The energetic sophomore came up with the idea in 2008, when a closet clean-out turned up a bunch of costumes she'd outgrown. Her mom, Ilyse, challenged the then 11-year-old to figure out a way to do good with the castoffs. Emma suggested giving them to needy kids, and they reached out to local community service organizations. Next, she and her mom set up a collection through donation boxes in local churches, synagogues and businesses.
A few nights before Halloween, they brought the 2,000 costumes they'd collected to an event held at the Greater Norristown Police Athletic League and gave them out to hundreds of families. The little charity took off. "It just started snowballing," says Ilyse, 50, who works in marketing and public relations. "Those were the two most amazing nights of our lives."
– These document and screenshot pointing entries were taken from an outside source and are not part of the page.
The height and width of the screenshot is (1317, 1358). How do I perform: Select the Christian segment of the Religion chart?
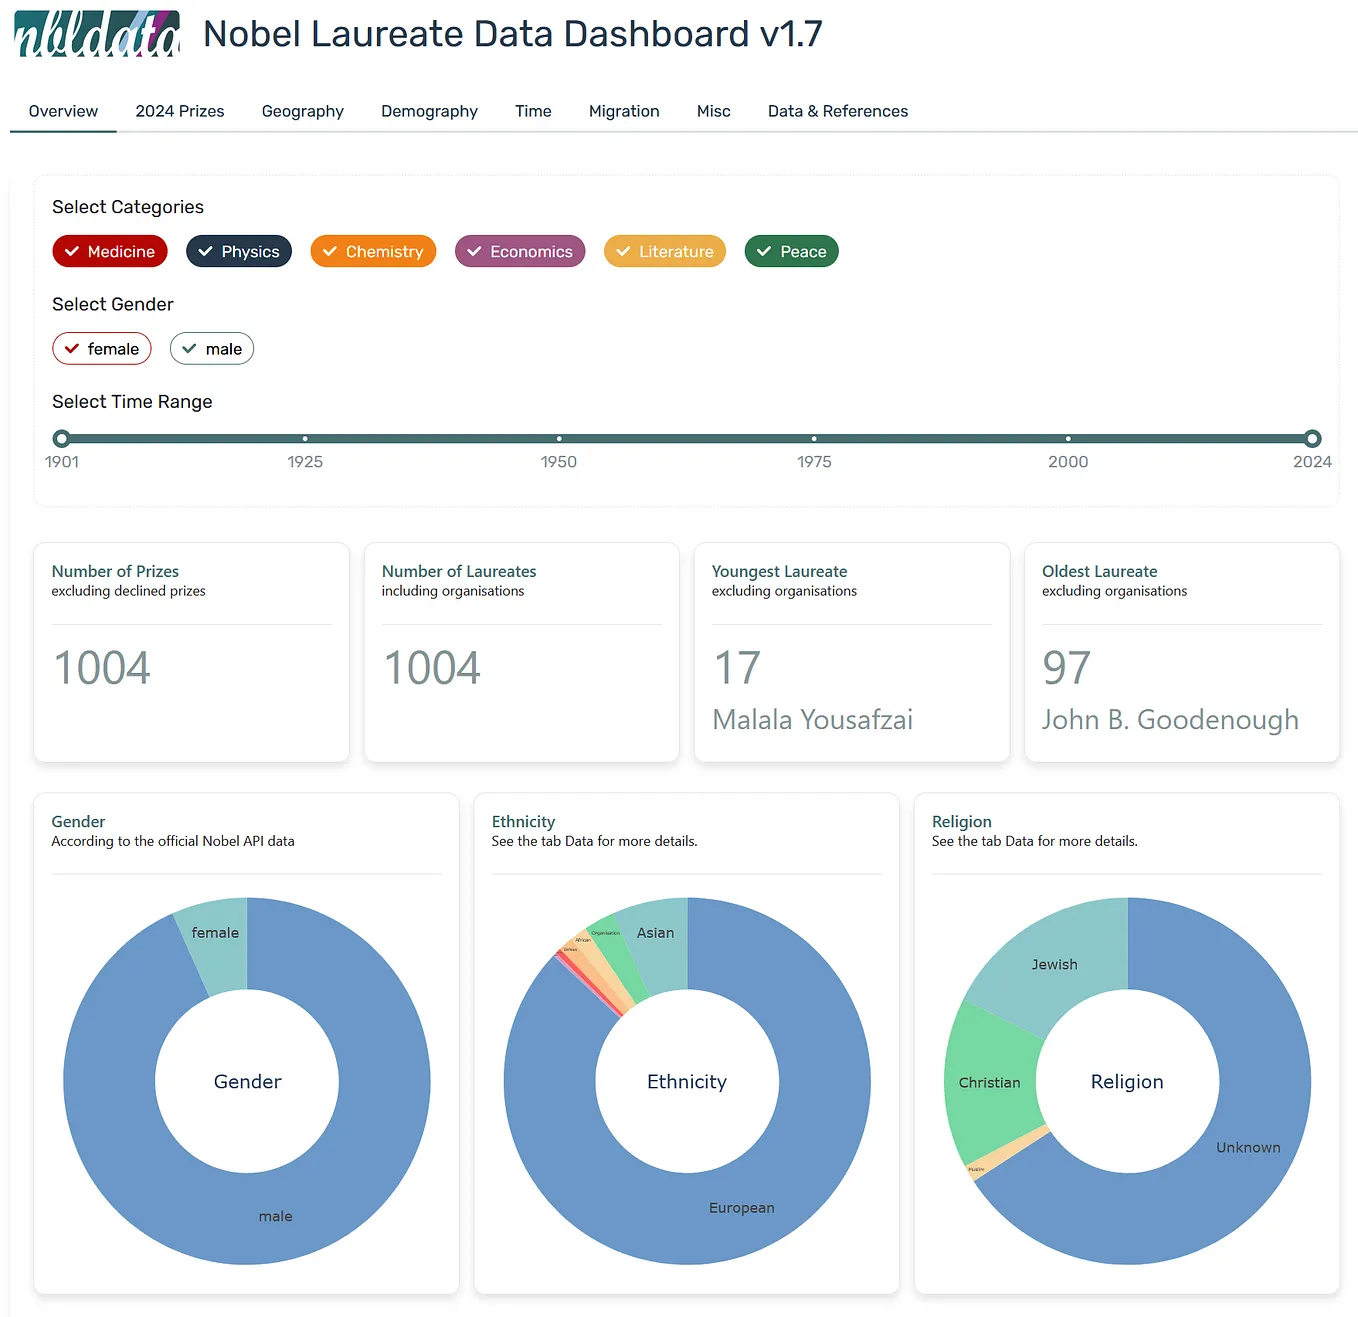coord(990,1082)
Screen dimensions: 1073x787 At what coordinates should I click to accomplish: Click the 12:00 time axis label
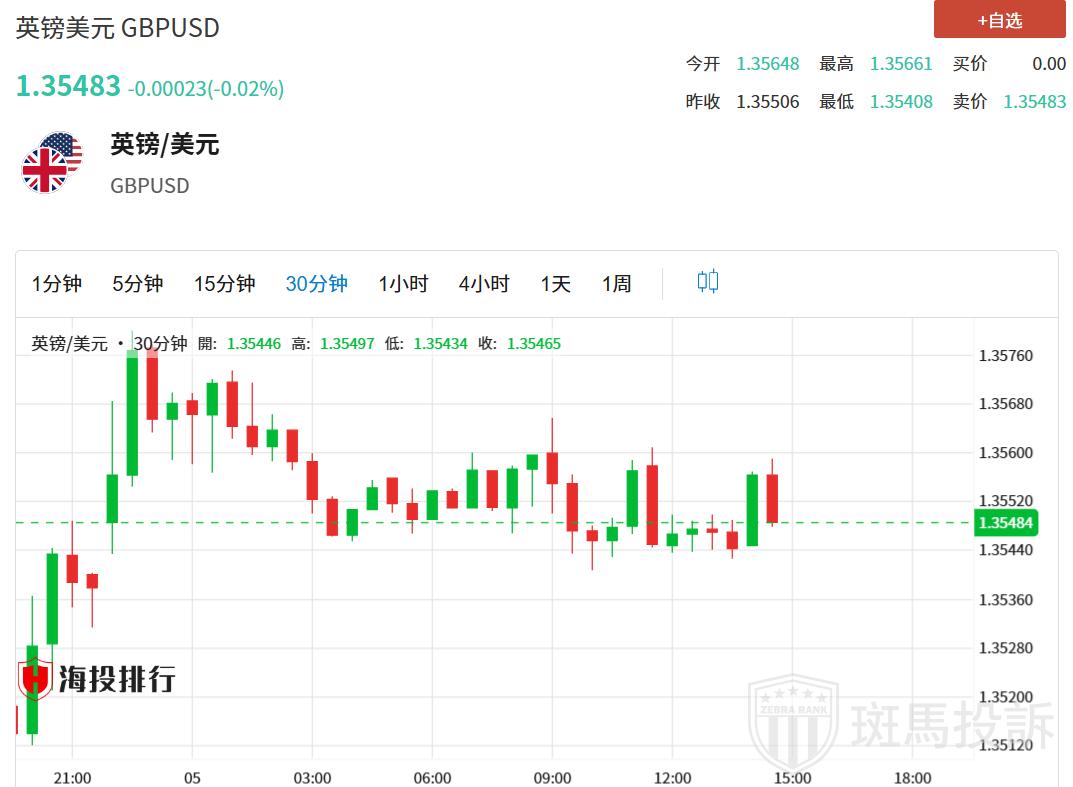tap(672, 778)
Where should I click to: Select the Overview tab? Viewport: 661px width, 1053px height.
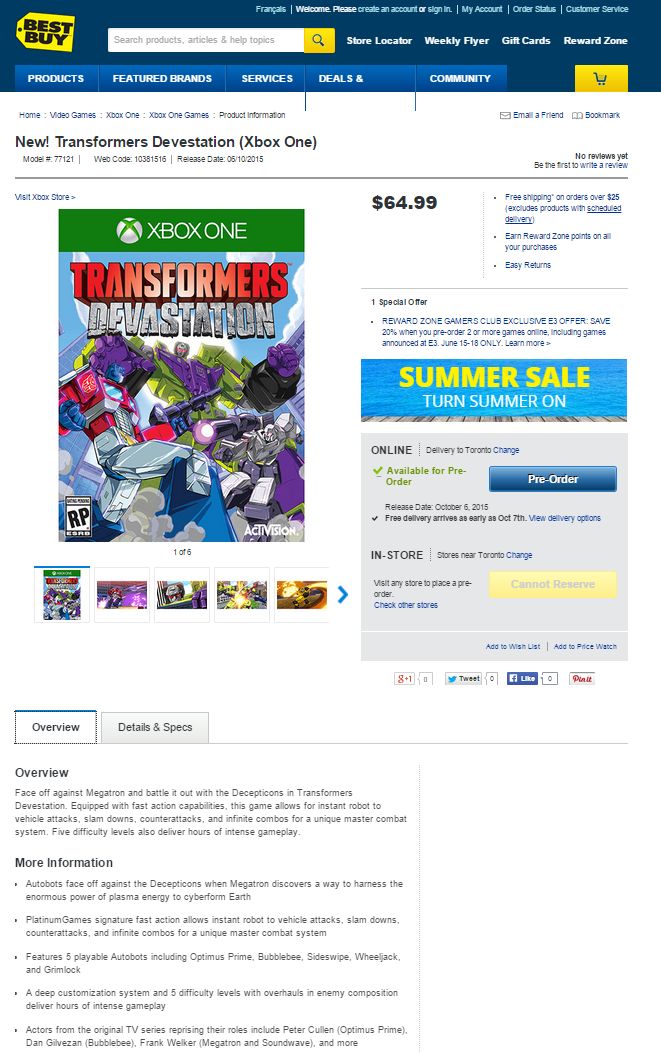click(x=56, y=727)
The nonprofit accepts new or gently used (non-gory and non-adult-themed) costumes of any size, for any age. Ranging from Darth Vaders to princesses to Buzz Lightyears, they come from companies like the Cartoon Network as well as individual donors. Last year, The Halloween Helpers extended its reach beyond Philly, sending donations to places like The Children's Museum of Phoenix and the Long Island Women's Empowerment Network.
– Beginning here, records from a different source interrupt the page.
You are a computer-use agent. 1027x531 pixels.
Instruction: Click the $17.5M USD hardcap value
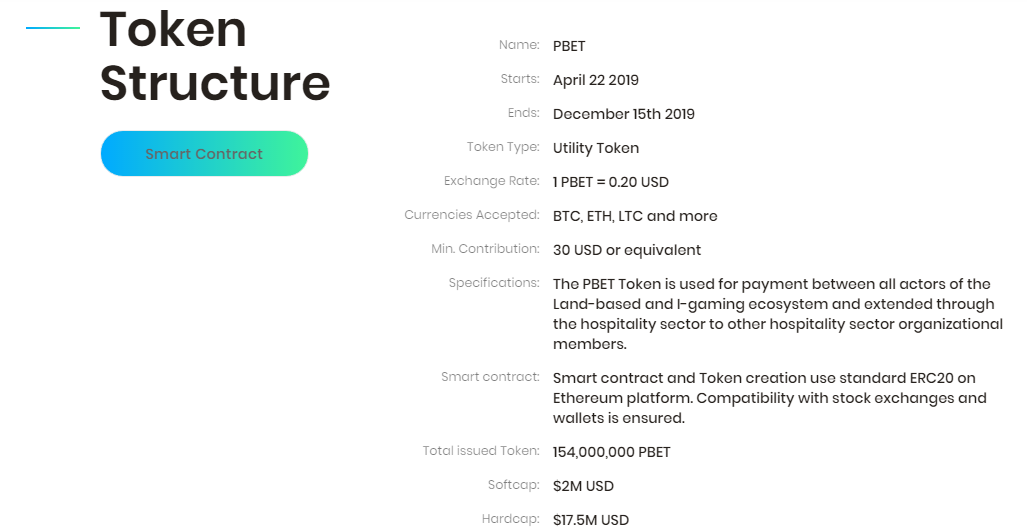(x=591, y=521)
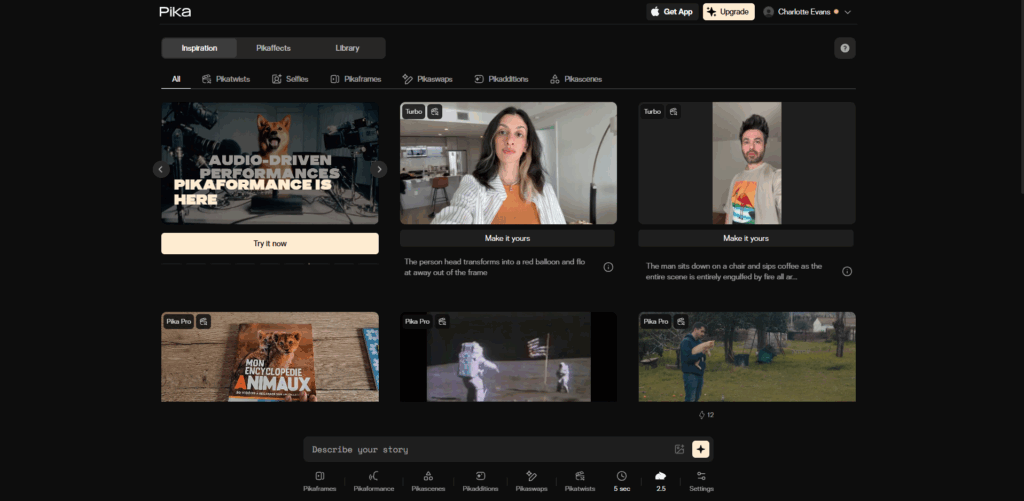Go to next carousel banner slide
The width and height of the screenshot is (1024, 501).
(x=379, y=169)
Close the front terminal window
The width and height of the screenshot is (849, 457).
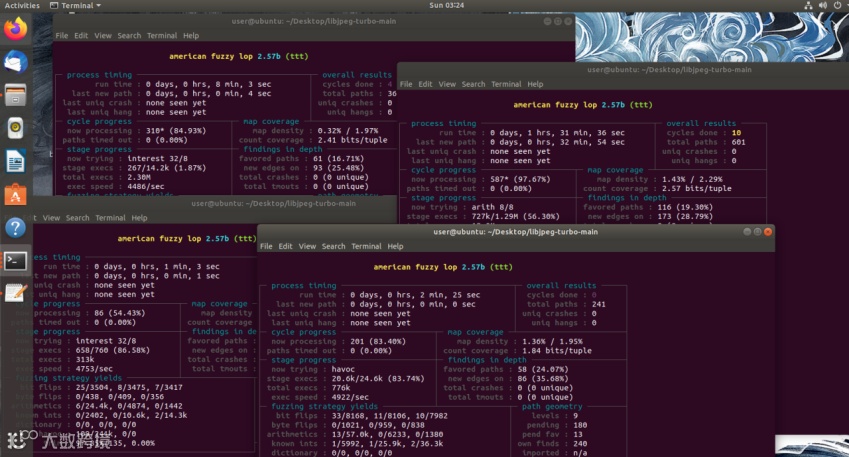coord(768,232)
Latisha Brown-Swans, a coordinator at Lutheran Settlement House's Jane Addams Place (which provides housing and services to homeless women and their kids in Philadelphia), says the charity has helped children there for the past few years. Delighted kids dress up for shelter parties, dancing to Michael Jackson's "Thriller," and sometimes trick-or-treat outside. Mom Gwendolyn Hagen's recent stay was over Halloween, and her son Isaiah, 12, was thrilled to receive a Ghostface get-up (based on the movie Scream). "He was very grateful," says Gwendolyn.
More to Come
The all-volunteer charity has helped nearly 5,500 children, collecting between 1,000 and 1,500 costumes annually. Now that Emma is pursuing her degree, Ilyse runs the day-to-day operations. However, Emma hopes to start collecting in her college town of Pittsburgh. "It's so much more than just dressing up for Halloween," says Emma. "It's about developing self-worth and being able to participate in a fun community ritual."